Medan yang dilalui adalah tanah yang untungnya tidak berbatu atau berlubang. Kiri kanan jalur tersebut didominasi sawah dan tidak ada lampu jalan. Sehingga satu-satunya penerangan yang mereka miliki adalah lampu sepeda kecil di sisi kanan roda depan.
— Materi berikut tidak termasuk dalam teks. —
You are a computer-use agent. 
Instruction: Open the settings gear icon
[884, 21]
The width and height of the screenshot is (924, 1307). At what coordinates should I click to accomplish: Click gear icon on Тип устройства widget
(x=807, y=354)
Renata tidak terlalu suka keramaian, tetapi bukan berarti ia menyukai kesunyian, kegelapan, dan suasana kelam yang kini menyelimuti mereka. Bunyi-bunyian yang dihasilkan oleh serangga sawah juga menjelaskan bahwa tidak ada orang lain di tempat tersebut kecuali mereka berdua.
Meski tak terlihat, tak terdengar, tidak bisa menyentuh manusia, dan kemungkinan besar tidak bisa terluka, Renata tetap diliputi perasaan khawatir. Sungguh ini adalah tempat dan waktu yang sangat tepat bagi begal atau pembunuh bayaran beraksi. Mungkin saja beberapa dari mereka sudah bersembunyi di balik tanaman lalu tiba-tiba melompat untuk melakukan berbagai hal yang buruk.
"Sam, semoga nggak ada hal buruk," ucap Renata untuk yang kesekian kali meski suaranya tak sampai pada si penerima yang dimaksud.
Dari jarak yang masih cukup jauh, pandangan gadis itu dapat menangkap cahaya terang yang jelas berasal dari sebuah rumah. Dengan seketika, Sam mempercepat laju sepedanya. Bukan perasaan senang atau bersemangat, kekuatannya justru datang karena amarah. Jika saja Renata mampu melihat wajah lelaki tersebut dari depan, Sam tampak hampir meledak karena emosi.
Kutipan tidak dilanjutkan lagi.